• [Texte fourni]
=-=-=
Demain, serons-nous tous travailleurs slashers ?

Connaissez vous les slashers ? Il s'agit de travailleurs bien souvent membres de la génération Z qui cumulent les activités. Si cette situation est parfois subie, elle est dans certains cas choisie. Plusieurs raisons expliquent la montée en puissance de cette nouvelle manière de travailler.

Le Digital a fait passer l’économie du réel à la donnée. Le temps réel est au cœur de l’économie digitale. Les échanges d’informations en temps réel favorisent la décentralisation et la désintermédiation de l’économie. 

La décentralisation s’accompagne d’une désintermédiation. Les plateformes digitales permettent aux individus d’entrer directement en relation et ces plateformes n’ont plus besoin de posséder les infrastructures nécessaires à leurs activités. Uber est souvent présenté comme la plus grande flotte de taxi au monde, sans posséder une seule voiture… AirBNB comme le plus grand hôtelier, sans posséder d’immeubles…
Les plateformes digitales sont les nouvelles agoras, collaboratives et virtuelles. Elles créent de nouvelles formes de travail et de nouveaux modes de vie.

Le cumul des activités comme mode de vie

Louer sa voiture avant de partir au bureau, mettre en location son appartement pendant ses vacances, mettre à disposition ou vendre son savoir-faire… Ce cumul des activités dans une même journée en passant de l’une à l’autre  pour avoir un complément de revenu ou juste par passion, c’est être un slasher, une façon de compléter ses revenus, de faire vivre une passion, voire servir de tremplin pour un changement de vie.
=-=-=
• [Données]
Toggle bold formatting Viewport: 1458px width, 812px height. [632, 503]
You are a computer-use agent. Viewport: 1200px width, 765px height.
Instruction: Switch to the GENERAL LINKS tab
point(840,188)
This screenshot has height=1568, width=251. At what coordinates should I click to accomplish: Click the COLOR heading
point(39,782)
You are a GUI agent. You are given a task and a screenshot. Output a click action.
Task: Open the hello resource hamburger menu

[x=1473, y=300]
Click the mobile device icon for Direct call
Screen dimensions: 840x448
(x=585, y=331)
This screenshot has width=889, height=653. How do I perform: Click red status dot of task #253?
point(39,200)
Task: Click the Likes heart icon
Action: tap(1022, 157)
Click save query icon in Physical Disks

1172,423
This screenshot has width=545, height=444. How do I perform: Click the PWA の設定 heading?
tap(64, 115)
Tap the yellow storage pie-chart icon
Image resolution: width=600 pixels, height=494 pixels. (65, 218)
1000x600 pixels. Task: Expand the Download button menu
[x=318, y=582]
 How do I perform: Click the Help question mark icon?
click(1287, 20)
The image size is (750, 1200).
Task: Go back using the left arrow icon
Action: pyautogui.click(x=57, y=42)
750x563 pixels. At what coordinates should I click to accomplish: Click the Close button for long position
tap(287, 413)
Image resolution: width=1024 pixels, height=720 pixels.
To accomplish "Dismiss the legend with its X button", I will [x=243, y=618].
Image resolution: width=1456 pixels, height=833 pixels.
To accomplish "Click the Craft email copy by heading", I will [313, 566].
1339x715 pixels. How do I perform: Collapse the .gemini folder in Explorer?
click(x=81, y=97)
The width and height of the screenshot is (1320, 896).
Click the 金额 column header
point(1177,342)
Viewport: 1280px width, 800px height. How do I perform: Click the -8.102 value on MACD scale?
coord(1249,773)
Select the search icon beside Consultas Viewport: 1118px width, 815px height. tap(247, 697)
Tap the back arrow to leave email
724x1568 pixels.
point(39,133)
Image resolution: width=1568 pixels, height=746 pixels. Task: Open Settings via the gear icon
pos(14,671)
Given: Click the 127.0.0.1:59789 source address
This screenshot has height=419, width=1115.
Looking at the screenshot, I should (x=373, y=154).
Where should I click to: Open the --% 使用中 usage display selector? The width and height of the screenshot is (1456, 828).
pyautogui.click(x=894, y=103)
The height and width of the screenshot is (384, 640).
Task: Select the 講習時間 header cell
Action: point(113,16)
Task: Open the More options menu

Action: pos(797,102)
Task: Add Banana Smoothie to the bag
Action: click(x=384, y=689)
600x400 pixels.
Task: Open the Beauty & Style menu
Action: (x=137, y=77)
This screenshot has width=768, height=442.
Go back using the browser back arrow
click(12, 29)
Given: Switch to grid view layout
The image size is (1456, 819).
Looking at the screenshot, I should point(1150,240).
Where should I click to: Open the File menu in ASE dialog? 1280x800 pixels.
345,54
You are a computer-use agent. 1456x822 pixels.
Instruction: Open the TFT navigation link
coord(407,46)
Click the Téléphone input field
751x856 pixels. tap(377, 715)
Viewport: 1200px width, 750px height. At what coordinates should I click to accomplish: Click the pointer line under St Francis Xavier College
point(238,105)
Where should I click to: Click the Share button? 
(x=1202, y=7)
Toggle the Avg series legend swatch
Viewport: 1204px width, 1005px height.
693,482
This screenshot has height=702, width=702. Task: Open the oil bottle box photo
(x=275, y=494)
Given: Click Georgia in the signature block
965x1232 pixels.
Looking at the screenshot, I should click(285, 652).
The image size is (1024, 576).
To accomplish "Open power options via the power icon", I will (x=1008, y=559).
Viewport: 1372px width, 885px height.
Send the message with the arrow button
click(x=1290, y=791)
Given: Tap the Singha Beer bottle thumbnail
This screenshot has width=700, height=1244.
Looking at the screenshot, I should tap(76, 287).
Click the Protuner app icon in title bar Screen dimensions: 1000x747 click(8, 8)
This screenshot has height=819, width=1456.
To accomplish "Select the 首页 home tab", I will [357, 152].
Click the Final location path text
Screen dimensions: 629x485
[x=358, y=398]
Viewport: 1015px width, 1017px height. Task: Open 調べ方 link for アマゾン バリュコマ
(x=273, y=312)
=-=-=
• [Objectifs]
1. Transcrivez tout ce qui va de « La décentralisation s’accompagne » jusqu'à « modes de vie. » dans le texte sur les slashers.
2. Répondez à ces questions d'après le texte sur les slashers :
(a) À quelle génération les slashers appartiennent-ils bien souvent ?
(b) Qu'est-ce qui est au cœur de l'économie digitale ?
(c) Comment Uber est-il souvent présenté ?
Les items constituent un matériau à part, sans lien avec le texte sur les slashers.

• [Liste des réponses]
1.
La décentralisation s’accompagne d’une désintermédiation. Les plateformes digitales permettent aux individus d’entrer directement en relation et ces plateformes n’ont plus besoin de posséder les infrastructures nécessaires à leurs activités. Uber est souvent présenté comme la plus grande flotte de taxi au monde, sans posséder une seule voiture… AirBNB comme le plus grand hôtelier, sans posséder d’immeubles…
Les plateformes digitales sont les nouvelles agoras, collaboratives et virtuelles. Elles créent de nouvelles formes de travail et de nouveaux modes de vie.

2.
(a) À la génération Z.
(b) Le temps réel.
(c) Comme la plus grande flotte de taxi au monde, sans posséder une seule voiture.